For serious detail work, astrophotographers use "lucky imaging": shoot 100+ frames as a video, throw away the ones blurred by atmospheric turbulence, and stack the sharpest 10% in software like Autostakkert. Free tools like PIPP and RegiStax will process the stack. The improvement is dramatic — a stacked image from a modest telescope can rival a single-frame image from a much larger one.
Composition: the Moon plus something else
A close-up of just the Moon is impressive once. After the tenth one, it starts to feel like the same shot with slightly different sharpness. The Moon photos that people actually remember include a foreground: a mountain, a monument, a person's silhouette, a lighthouse. That "Moon plus something" composition puts the Moon in scale and makes the image about somewhere rather than just something.
The trick with this kind of shot is compression. Use a long lens (200–400mm) from far away, and align yourself so the Moon appears directly behind your foreground subject at the moment it rises or sets. The Moon will appear enormous relative to the foreground because of telephoto compression — the same effect that makes distant mountains look like they're right on top of each other from a far-away vantage point.
Planning matters.

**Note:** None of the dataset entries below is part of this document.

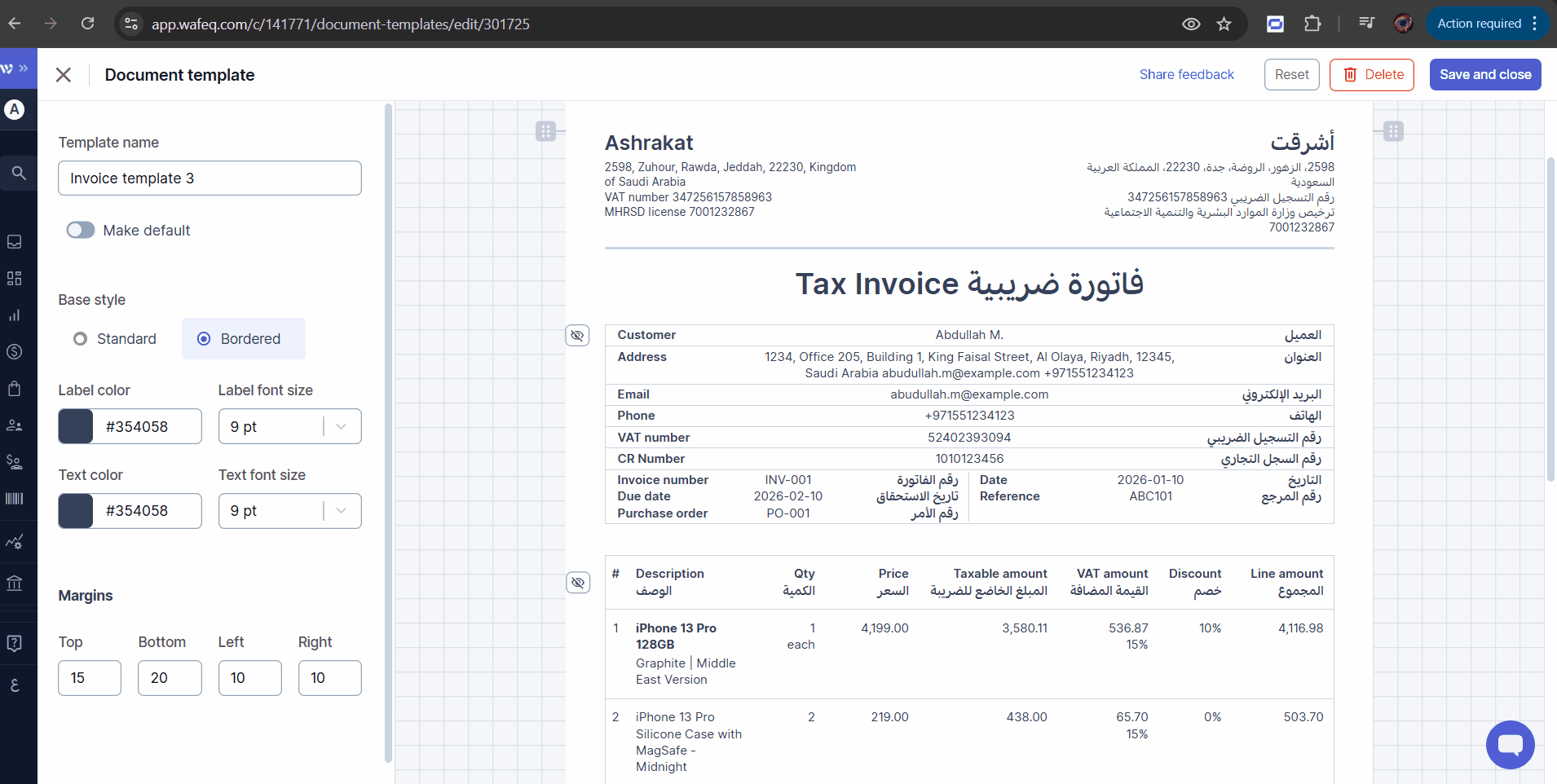Hide the line items table section
The width and height of the screenshot is (1557, 784).
pos(577,583)
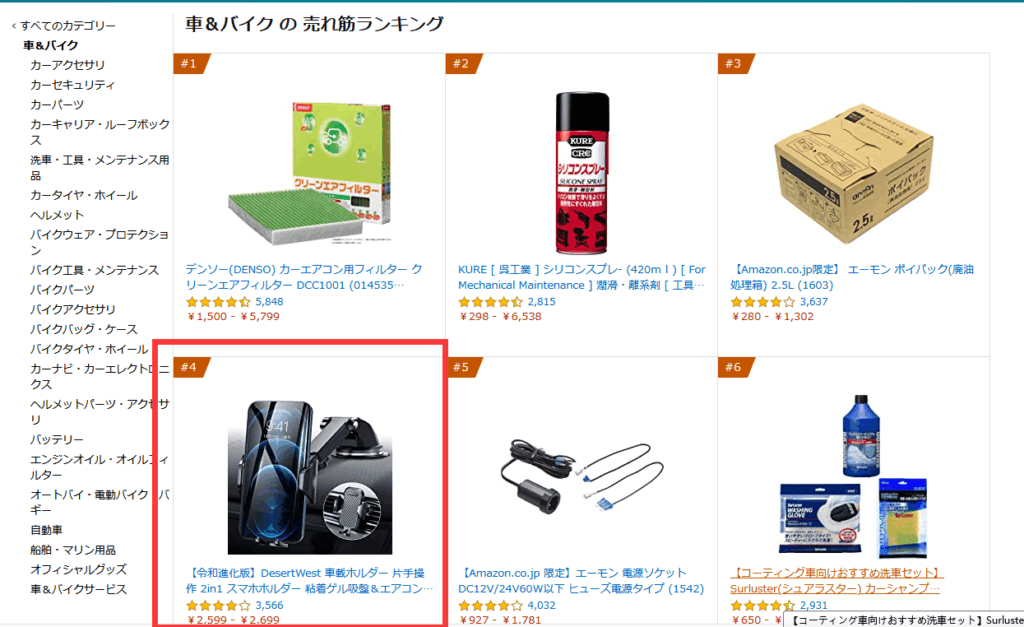Open the #1 rank badge item
This screenshot has height=627, width=1024.
coord(192,64)
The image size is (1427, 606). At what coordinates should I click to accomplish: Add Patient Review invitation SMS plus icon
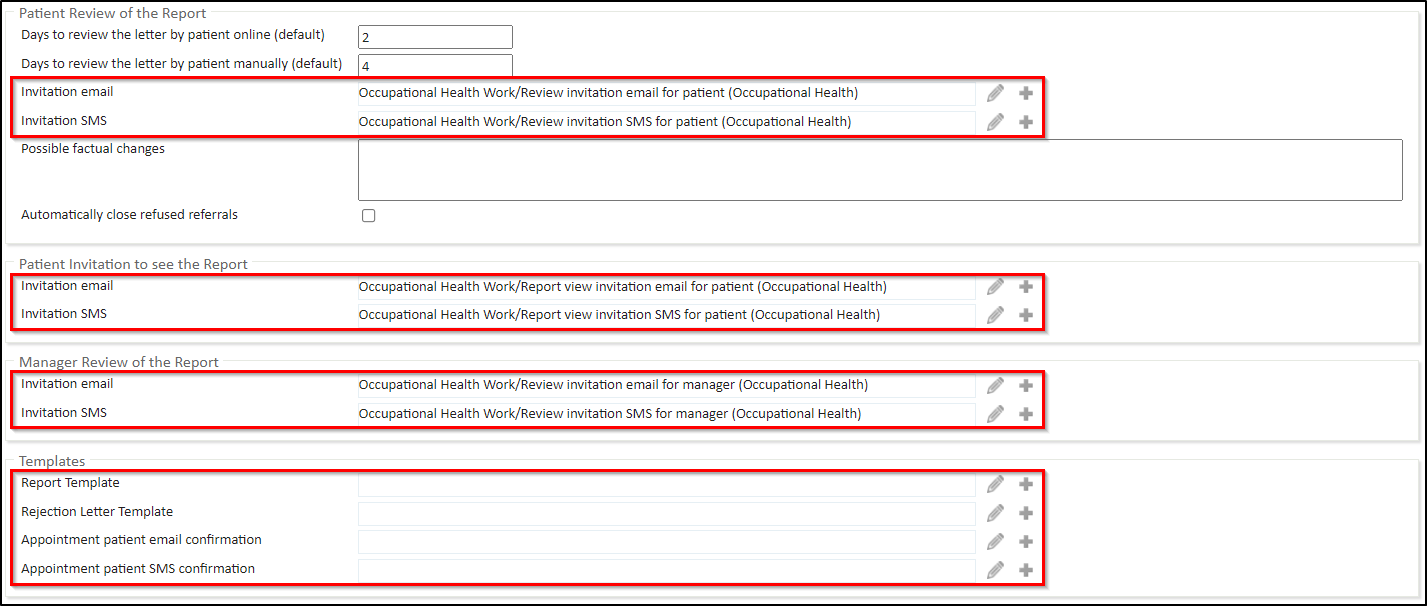pos(1025,122)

Apps like PhotoPills or The Photographer's Ephemeris will tell you where the Moon will rise or set on any date. For a "Moon behind the mountain" shot, you often have a five-minute window on the right date at the right vantage point. It's worth scouting.
The Moon rises 50 minutes later each day on average, so the same rise position moves through the day-night cycle over the month. If you want the Moon rising at sunset (the classic "big orange Moon behind the horizon" shot), that's the full Moon. If you want a crescent Moon rising in daylight, that's the last quarter. Match the phase to the composition you want.
Handling the atmosphere
When the Moon is low on the horizon, you're shooting through a lot of atmosphere. It looks bigger (the Moon illusion) but the image will be softer, colour-shifted orange, and often distorted. For maximum sharpness, wait until the Moon is at least 30° above the horizon. For maximum romance, shoot it right on the horizon and accept the softness.
Rapidly changing conditions matter too. Even on "clear" nights, thin cirrus cloud can dramatically soften Moon detail. Take multiple frames over the course of an hour and pick the sharpest — atmospheric seeing changes minute to minute, and one frame in ten will often be noticeably better than the rest.
The Moon is the easiest astrophoto to attempt and one of the most rewarding to master. You don't need a dark site, a telescope, or a tracking mount. You need a lens, a tripod, manual mode, and the discipline to expose for daylight instead of night.